We isolated pig hippocampal tissue and microglia from frontal cortex, hippocampus and cerebellum, as well as alveolar macrophages from the lungs and conducted RNA-sequencing (RNAseq). By comparing the transcriptomic profiles between microglia, macrophages, and hippocampal tissue, we derived a set of 365 highly-enriched genes defining the porcine core microglial signature. We found brain regional heterogeneity based on 215 genes showing significant (adjusted p<0.01) regional variations and that cerebellar microglia were most distinct. We compared normalized gene expression for microglia from human, mice and pigs using microglia signature gene lists derived from each species and demonstrated that a core microglial marker gene signature is conserved across species, but that species-specific expression subsets also exist. Importantly, pig and human microglia shared greater similarity than pig and murine microglia.
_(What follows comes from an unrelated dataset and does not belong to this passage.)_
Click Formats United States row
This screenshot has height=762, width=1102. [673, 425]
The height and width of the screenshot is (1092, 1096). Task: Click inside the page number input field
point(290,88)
Our data provide a valuable resource defining the pig microglial transcriptome signature that highlights pigs as a useful large animal species bridging between rodents and humans in which to study the role of microglia during homeostasis and disease.
Main Points
- Defined a pig microglial transcriptome signature comprising 365 genes.
- Demonstrated regional variance in the pig microglial transcriptome across the brain.
- Revealed greater similarity between pig and human microglia than mouse.
Competing Interest Statement
The authors have declared no competing interest.